The object of the Association France II Renaissance is to reconstruct this vessel, not an identical copy, but a visual copy and a copy of the spirit of the original vessel. We too will use the same philosophy as the original vessel, using today’s technology to the fullest but not to the detriment of the outside appearance of the vessel and its essence as a tall ship in the fullest terms.

The largest impact on the new vessel is needed to facilitate its new task.

• The training ship for Maritime Officers
• The training ship for cruise and hotel personnel
• The ambassador for France, representing the countries, culture and capabilities on a luxury cruise ship
• The guardian of France’s maritime heritage

The second factor to incorporate is that of time, the original concept was made in the first decade of the century we are now in the last decade, this has produced new constraints and new possibilities.

The constraints are imposed by today’s labyrinth of Rules.

• International Maritime Organization, Safety of Life at Sea
• Maritime Unions rules on crew accommodation
• Intact & Damaged Stability Regulations

Outweighing these constraints are new possibilities have developed during the passage of nearly 90 years since the conception of the first France II.

• Computer Aided Design and Calculation
• Computer Aided Manufacture
• Improved production techniques and welding
• New materials of increased strength and uniformity

This plus the huge advantage of having a mountain of data on the building and operation of the original vessel, puts us in a very favorable position.

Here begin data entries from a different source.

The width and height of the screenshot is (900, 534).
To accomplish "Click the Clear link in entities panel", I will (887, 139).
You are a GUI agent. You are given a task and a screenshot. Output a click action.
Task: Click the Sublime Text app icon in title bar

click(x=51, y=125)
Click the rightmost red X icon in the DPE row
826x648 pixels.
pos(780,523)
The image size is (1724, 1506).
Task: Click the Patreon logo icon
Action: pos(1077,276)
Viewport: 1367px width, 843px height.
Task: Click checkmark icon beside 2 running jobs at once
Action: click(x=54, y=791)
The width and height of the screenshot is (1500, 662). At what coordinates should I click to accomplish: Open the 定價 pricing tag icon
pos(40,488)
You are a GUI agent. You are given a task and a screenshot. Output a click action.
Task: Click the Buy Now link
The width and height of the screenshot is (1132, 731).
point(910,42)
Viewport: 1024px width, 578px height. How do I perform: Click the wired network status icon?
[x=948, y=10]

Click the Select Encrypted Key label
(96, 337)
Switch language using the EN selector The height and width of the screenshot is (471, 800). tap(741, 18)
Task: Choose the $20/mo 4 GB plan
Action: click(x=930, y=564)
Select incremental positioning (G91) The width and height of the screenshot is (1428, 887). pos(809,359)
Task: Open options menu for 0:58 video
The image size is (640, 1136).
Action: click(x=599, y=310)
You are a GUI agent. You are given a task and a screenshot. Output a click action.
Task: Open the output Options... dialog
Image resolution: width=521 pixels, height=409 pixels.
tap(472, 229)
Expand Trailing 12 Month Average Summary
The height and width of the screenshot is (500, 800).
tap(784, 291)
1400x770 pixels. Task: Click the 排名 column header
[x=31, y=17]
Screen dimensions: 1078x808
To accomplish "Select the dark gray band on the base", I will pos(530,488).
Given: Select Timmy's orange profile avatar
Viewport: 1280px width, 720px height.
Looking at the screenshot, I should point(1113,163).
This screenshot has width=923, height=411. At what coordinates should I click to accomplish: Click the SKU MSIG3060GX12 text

THE COMPARATIVE NAVAL ARCHITECTURE

The underwater position of the Hull

The most direct impact on the underwater hull is of course the new cargo, the original 8,000 tons of rock is replaced by 15 tons of passengers. This has made it necessary to design a new underwater hull shape. Plus for practical reasons the loaded draft has been reduced from 8m to 6m. In creating a new hull form a number of other factors have been in incorporated resulting in

• Lower resistance
• Improved sea kindliness
• More easily constructed hull shape
• Improved security in the event of damage or grounding
• Larger beam for improved stability

The above water hull & superstructure

This is aesthetically the same of the original vessel, with identical sheer, bow and stern. The height of the topsides is similar to the vessels original when in ballast condition and will allow two layers of portholes to be fitted.

The deck

Here too the original layout has been maintained. The use of power winches of more compact modern design, plus the fact that the volume of standing and running rigging has been reduced by the use of higher strength modern cordage, both have facilitated the liberation of open deck space, much sort aft by our cruise passengers. The original cargo hatches will be visible, but serving new functions as skylights, benches or deck storage lockers. The modern equipment needed for communication, navigation, safety and ventilation will be there, but for the most part will be hidden or disguised as a an object from the original époque. A noticeable addition to the deck will also be an open swimming pool.

The Masts and Rigging

The most visually imposing aspect will keep all its charm and aura, but the huge technological advances in materials will have their greatest impact here. The rig will still have the same number of sails and sail area, will still be manually controlled, but the original weight of over 450 tons, will be reduced to just over half of that. This is made possible by the use of advanced materials such as: -

• High tensile strength steel for the masts
• Aluminum for the yards
• High strength low stretch steel cables (six times stronger than the original)
• Light alloys, composites and plastics in bearings and pulley blocks
• Synthetic cordage (nearly 50km)
• Synthetic sail cloth, lighter but stronger
• Electric power winches

In addition to being stronger and lighter, these materials are also safer, more user friendly and require far less maintenance than there predecessors. The equipment is however not computer controlled and will still required a substantial crew to maintain and operate it. Something we felt essential to maintain the spirit of a real tall ship, to occupy the trainees and to preserve a part of our maritime heritage.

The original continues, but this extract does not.